We also wanted to be open and transparent about physical resources required to use digital services, which is why we foreground grid intensity on the website. By exposing the materiality of the internet and the intermittent patterns of renewable energy, visitors to the site can see how the website changes in response to the amount of renewables on the electricity grid. 

Lean

Lean is an acknowledgement that even when we use green energy, there is still an unavoidable environmental impact to most digital activity. Our decisions of what to build matter, and so we chose to tread lightly. While lean here refers to avoiding needless waste, at the same time, like in healthy ecosystems, it is critical to keep some slack in the ecosystem and to stay flexible and adaptable to outside changes. Otherwise, if we obsess over efficiency above all else, we can end up in a brittle, hyper-optimised state. Or we end up cutting out features and media so intensively that we remove much of what makes the internet fun to begin with.

Distributed

Distributed refers to both geographical and temporal shifts of activity. We designed the website to be easy to cache and distribute across a content delivery network. Furthermore, visitors can time-shift more energy intensive activities, such as downloading heavy media files, to happen when there’s greener electricity available. 

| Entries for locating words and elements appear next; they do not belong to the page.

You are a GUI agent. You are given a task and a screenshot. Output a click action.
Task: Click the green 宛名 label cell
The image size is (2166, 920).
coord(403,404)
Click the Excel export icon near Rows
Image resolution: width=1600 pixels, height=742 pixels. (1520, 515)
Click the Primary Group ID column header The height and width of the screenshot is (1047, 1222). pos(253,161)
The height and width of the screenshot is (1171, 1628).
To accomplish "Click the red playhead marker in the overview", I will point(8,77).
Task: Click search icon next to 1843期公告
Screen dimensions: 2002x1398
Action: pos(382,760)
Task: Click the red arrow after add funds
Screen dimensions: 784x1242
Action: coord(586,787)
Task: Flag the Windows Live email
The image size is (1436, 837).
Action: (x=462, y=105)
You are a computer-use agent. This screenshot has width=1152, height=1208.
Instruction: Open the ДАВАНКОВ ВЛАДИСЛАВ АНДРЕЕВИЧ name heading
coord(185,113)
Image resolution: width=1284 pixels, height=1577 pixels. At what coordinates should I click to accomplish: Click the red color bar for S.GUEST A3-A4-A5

We hope you enjoy this first issue of Branch magazine. Thank you for reading!

About the authors

Michelle Thorne is interested in climate justice and a fossil-free internet. As a Senior Program Officer at the Mozilla Foundation, Michelle leads a PhD program on Open Design of Trust Things (OpenDoTT) with Northumbria University and several art and research initiatives as an Environmental Champion in Mozilla’s Sustainability Program.

Chris Adams is a co-organiser of the online community Climate Action.tech, and co-founder of greening.digital, a consultancy specialising in helping digital teams, build greener digital products and services. He joined the Green Web Foundation in 2019 to lead their energy, open source and open data initiatives.